Mon humble avis : Ah ! Enfin une pépite ! Enfin un film qui fait du bien, dont on sort avec la banane et le coeur apaisé. Un film où l'espoir renaît, grâce à un petit garçon tout mignon et bon joueur (en tant qu'acteur, en tant que footballeur, et dans la vie) soit dit en passant.

Certes ce film est peut-être plein de bons sentiments mais rien n'est gratuit et surtout, il n'écarte pas les grosses difficultés, celles des parents qui se répercutent sur les enfants. Ce film peut sans problème être vu en famille.

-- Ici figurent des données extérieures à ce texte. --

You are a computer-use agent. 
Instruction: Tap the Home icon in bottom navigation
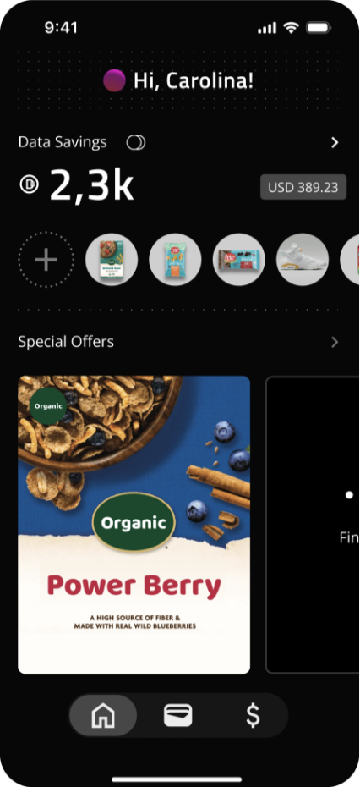tap(103, 715)
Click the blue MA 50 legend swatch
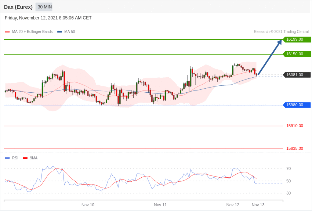The width and height of the screenshot is (312, 211). click(x=59, y=32)
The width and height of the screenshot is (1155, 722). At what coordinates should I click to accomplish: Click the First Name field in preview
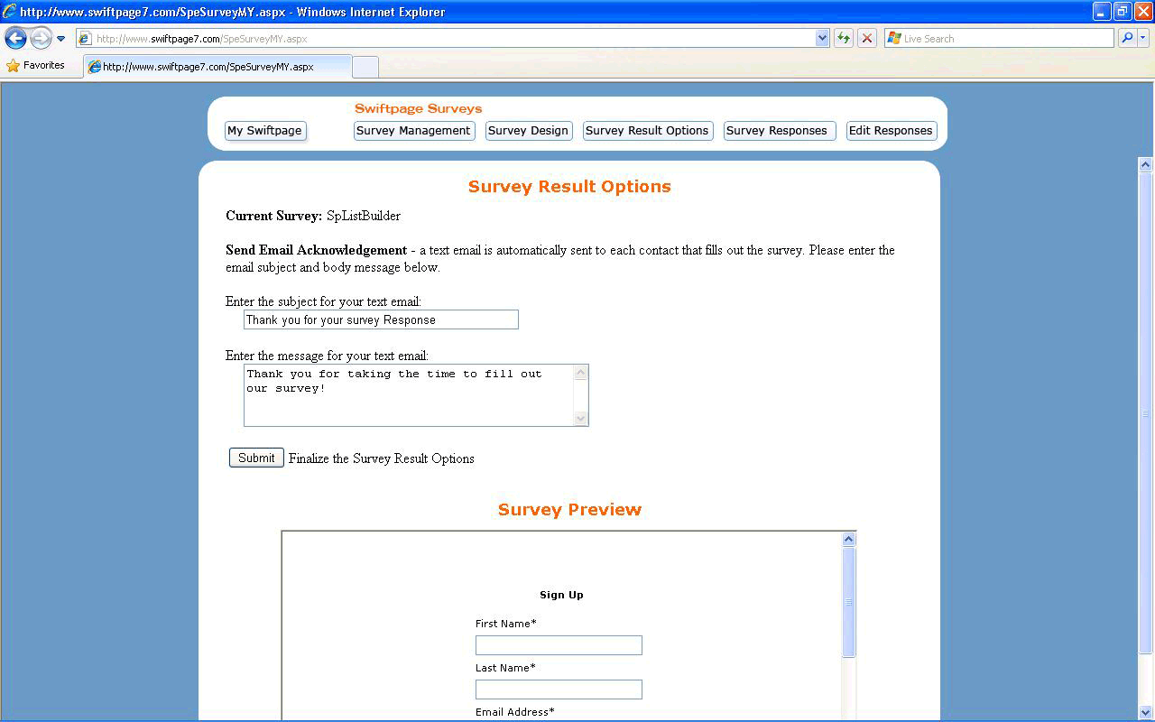(x=559, y=645)
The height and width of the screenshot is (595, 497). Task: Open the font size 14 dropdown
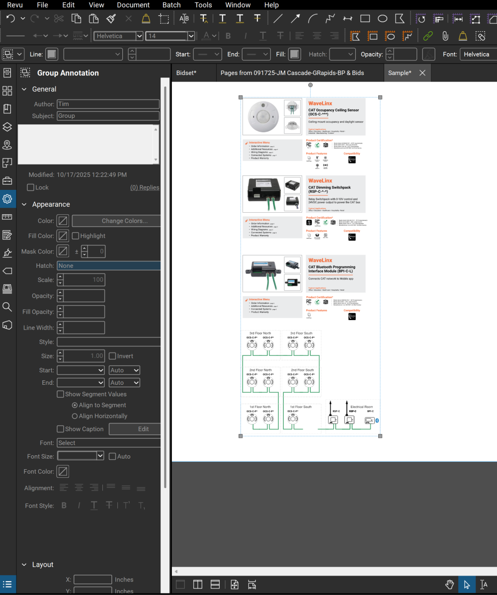click(x=191, y=36)
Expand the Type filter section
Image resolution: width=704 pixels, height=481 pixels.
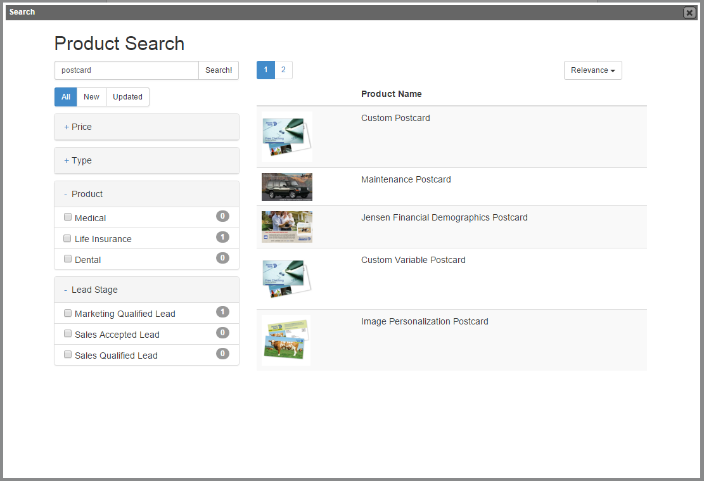[77, 160]
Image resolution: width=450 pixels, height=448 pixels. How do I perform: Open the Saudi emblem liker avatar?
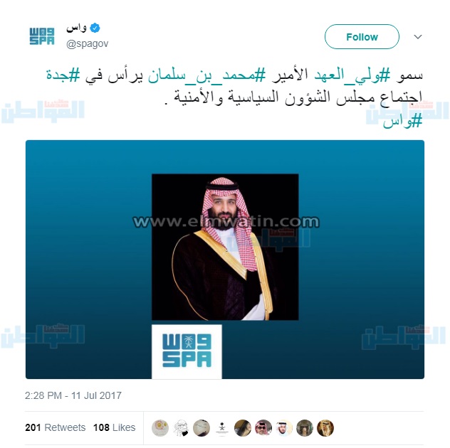point(222,428)
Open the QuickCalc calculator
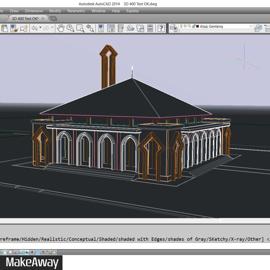This screenshot has width=270, height=270. 150,28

François Damien livre une excellente prestation de père alcoolique qui va enfin se ressaisir et grandir grâce à son fils qui lui donne un but dans la vie.

Le petit Théo invente un mensonge qui paraît gros comme un nuage, mais ce mensonge emmène toute la commune sur ce nuage. Les gens se reparlent, sont de nouveaux joyeux et fiers de leur commune. Un jeune garçon agoraphobe et geek, qui vit enfermé, va même remettre le nez dehors. Tout le monde s'unit derrière le petit Théo et les conséquences de ce mensonge dépassent Théo. Oui, mais celui-ci est découvert...  Et bien l'on se dit que le bien qu'il a provoqué n'est pas vain, loin de là. Et puis, sait-on jamais ? A force de mettre toute sa force, son imagination pour faire croire à ce mensonge, la vie pourrait peut-être apporter quelque surprise non ?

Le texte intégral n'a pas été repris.